» **QUOTED TEXT**
After the latest apparent assassination attempt on presidential candidate Donald Trump, billionaire Elon Musk posted — and later deleted — an unhinged X-formerly-Twitter post pondering why no one has yet tried to murder President Joe Biden or Vice President Kamala Harris.

Musk has been one of Trump's loudest and most significant backers in the 2024 presidential election cycle. Not too long after the apparent assassination attempt on one of the former president's golf courses, the SpaceX CEO shared a conspiratorial post from a popular X user who took to the Musk-owned platform to ask why "they" — with no clarification as to whom the bogeyman of "they" might be — "want to kill Donald Trump?"

The user offered no evidence that the would-be assassination was part of a larger network of collusion (at this point, federal officials have arrested only one man in connection to the attempted attack on Trump's life.) Regardless, Musk responded with a conspiratorial musing of his own.

"And no one is even trying to assassinate Biden/Kamala," Musk wrote in the post, which also lacked any evidence of larger forces at play. He also added an aspirational thinking emoji.

The statement was met with swift backlash from both sides of the political aisle, which is — or at least should be — unsurprising. On top of being the richest man on Earth, Musk has billion-dollar government contracts, some of which are for the military. For such a powerful and influential figure to hit publish on a post that not only boosts baseless conspiracy theories but could stand to incite political violence on its own is obviously and absolutely reckless.

"A reminder that Elon Musk is a contractor for [the Department of Defense] and the US [government] and has said things that would have gotten anyone kicked out of the military," anti-Trump conservative Republican and former congressman Adam Kinzinger, who is a veteran, wrote alongside a screenshot of Musk's inflammatory statement. "He needs to stop, or the [government] needs to treat him equally to everyone else."

» **DIRECTIONS**
• A. Reproduce word for word the passage of the article on Musk's post that begins at the words "Musk has been" and ends after "of his own.".
• B. According to the article on Musk's post, which former congressman called Musk a Department of Defense contractor?

» **DATA EXTRACT**
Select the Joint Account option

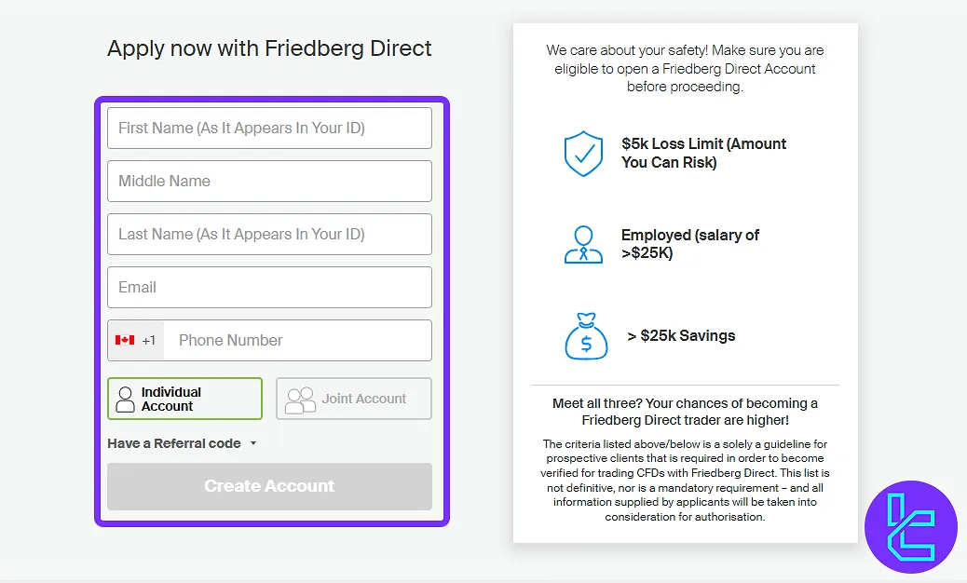354,399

» **ANSWERS BY TASK**
• A.
Musk has been one of Trump's loudest and most significant backers in the 2024 presidential election cycle. Not too long after the apparent assassination attempt on one of the former president's golf courses, the SpaceX CEO shared a conspiratorial post from a popular X user who took to the Musk-owned platform to ask why "they" — with no clarification as to whom the bogeyman of "they" might be — "want to kill Donald Trump?"

The user offered no evidence that the would-be assassination was part of a larger network of collusion (at this point, federal officials have arrested only one man in connection to the attempted attack on Trump's life.) Regardless, Musk responded with a conspiratorial musing of his own.

• B. Adam Kinzinger